简单的来说,如果被星珠穿过手,就等于灵魂之中象征着肢体的这一部分被星珠割裂,一个手脚灵活的人很可能从此就再也难以做出以前可以轻而易举做出的灵活动作,而被星珠洞穿了颅骨,对于这种依靠天赋吃饭的魔法师来说,无异于致命打击。
颅骨对于魔法师而言是魔力汇聚的中心,是所有天赋以及知识储存的原点,在魔法师之中,头脑与颅骨这两个名词一直拥有着特殊的地位。星珠洞穿了达瓦尔的头颅,意味着从此以后,属于他的魔法天赋将被彻底的从他的身体之中割舍而下,他将永远都不会再拥有这样惊艳绝伦的天赋。
即便他依旧是个顶尖的魔法师,但是他也永远只会是这样顶尖的一个魔法师了。
“这个世界不欢迎你们,现在不欢迎,以后也不会欢迎。”
楚真的嗓音像是催人入睡的安眠曲,在灵魂上遭受到重创的达瓦尔难以支撑下去,最后还是不甘心的合上了眼皮。

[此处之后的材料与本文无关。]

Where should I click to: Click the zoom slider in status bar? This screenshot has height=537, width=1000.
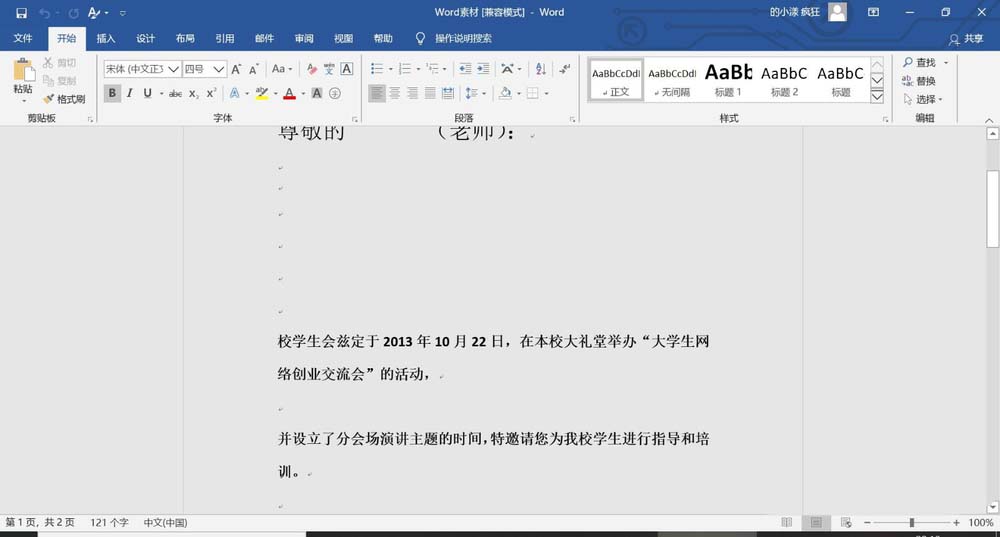911,523
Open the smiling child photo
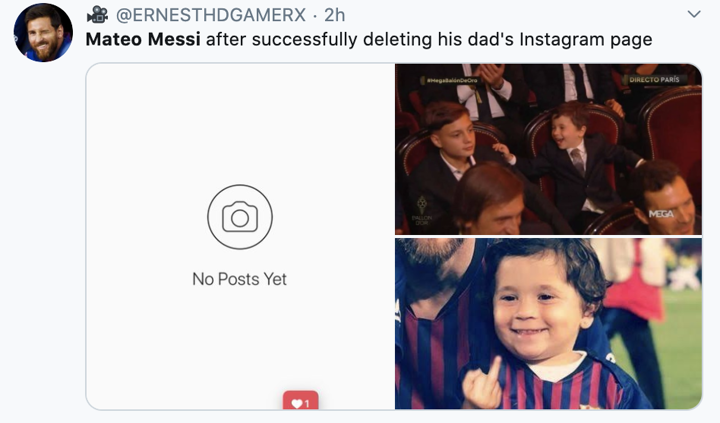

“接下来只要把同伴解决了就好吧……头领已经解决了,接下来应该会好处理很多……”
楚真喃喃自语了一声,那一点魔魅的深紫也逐渐从她的眼眸之中脱离,最后汇聚成了一只完整的鸟类形态,紫色的正是它的眼瞳。
“星珠可是用一支少一支……”
想到所剩无几的星珠,楚真肉疼的不行。
贵君帝魔已经彻底从这个世界上消失了,星珠的原材料也无从取材。介于基本上没有偷猎者会不长眼的招惹那种暴君生物,所以他们消失的唯一可能就是在他们的原生大陆上,他们原本的族群数量已经趋于稳定了。
不管数量是多是少,但是既然他们的身影已经彻底从这个世界之中消失,那么就意味着这个数量对于他们来说,足够稳定的可以支撑种族延续了。
对于她或者他们来说都是一件好事,但是有时候后续的问题也会稍微让她感到些许棘手而已。